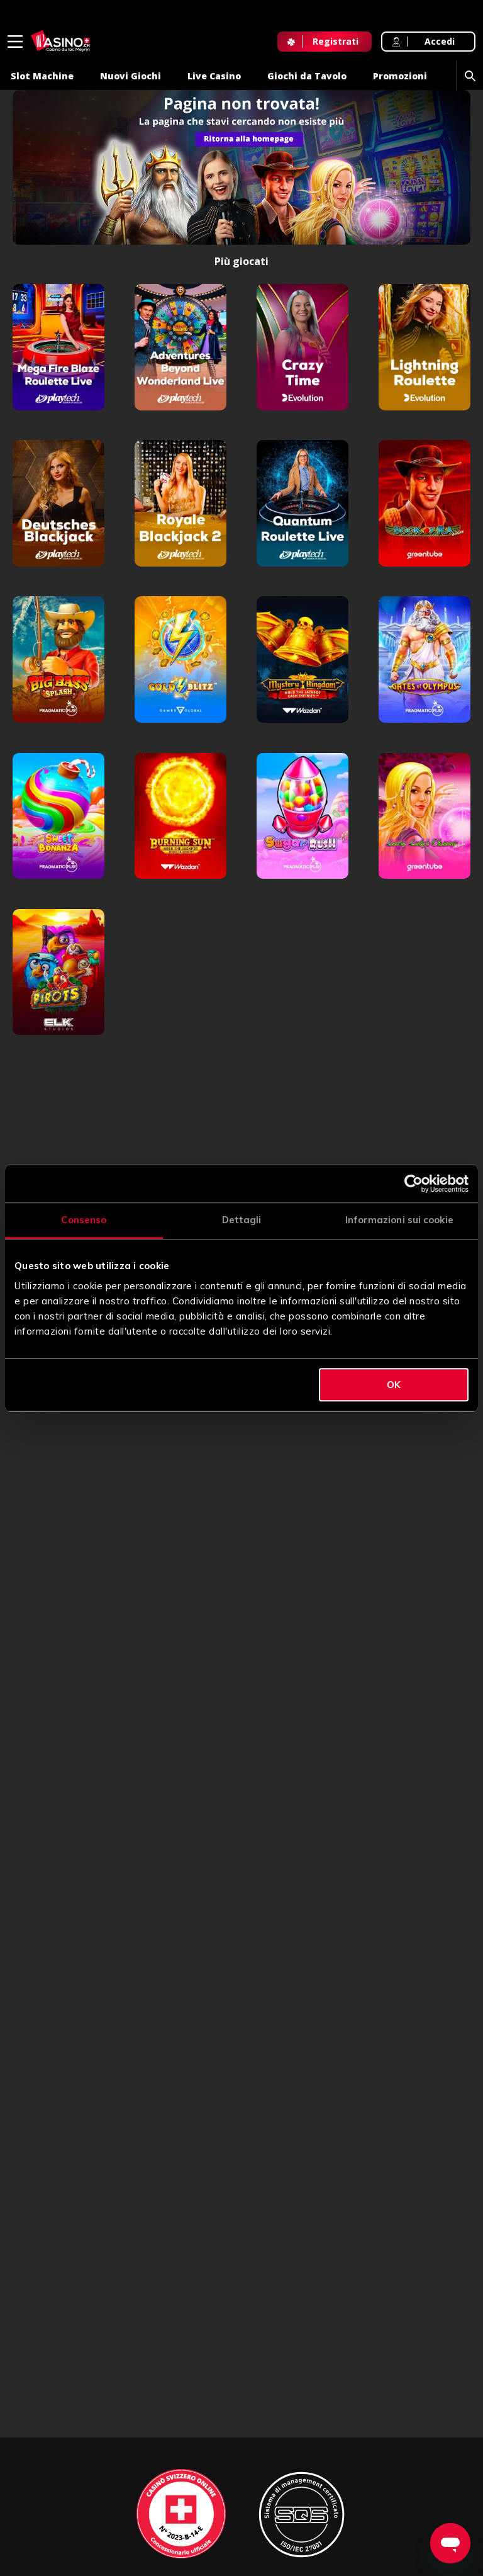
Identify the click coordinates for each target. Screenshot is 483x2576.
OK (394, 1385)
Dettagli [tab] (242, 1220)
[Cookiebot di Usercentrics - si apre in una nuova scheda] (413, 1183)
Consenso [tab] (83, 1220)
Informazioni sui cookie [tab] (399, 1220)
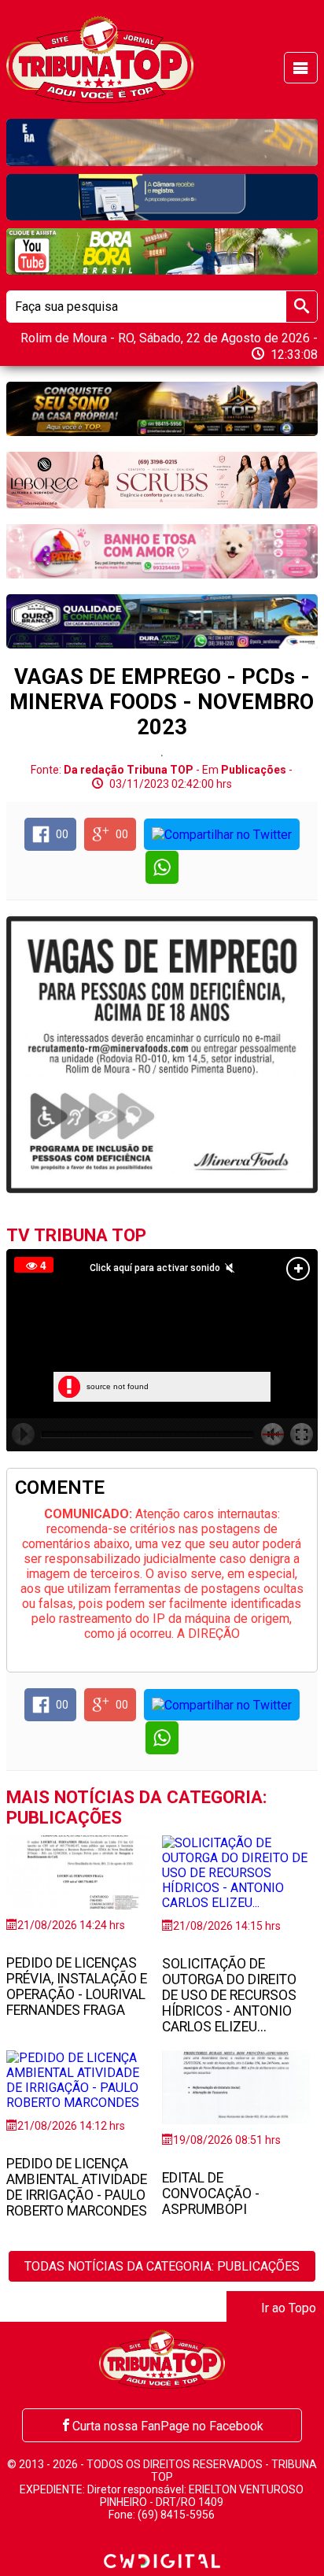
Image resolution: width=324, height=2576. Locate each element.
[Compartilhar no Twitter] (222, 834)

········

**WHAT YOU SHOULD DO**
All lines from the one holding "OK (394, 1385)" through the last line of the records need to be copied exactly, both ends included, and the pictures left behind.

**RESULT OF THE TASK**
OK (394, 1385)
Dettagli [tab] (242, 1220)
[Cookiebot di Usercentrics - si apre in una nuova scheda] (413, 1183)
Consenso [tab] (83, 1220)
Informazioni sui cookie [tab] (399, 1220)
Image resolution: width=324, height=2576. Locate each element.
[Compartilhar no Twitter] (222, 834)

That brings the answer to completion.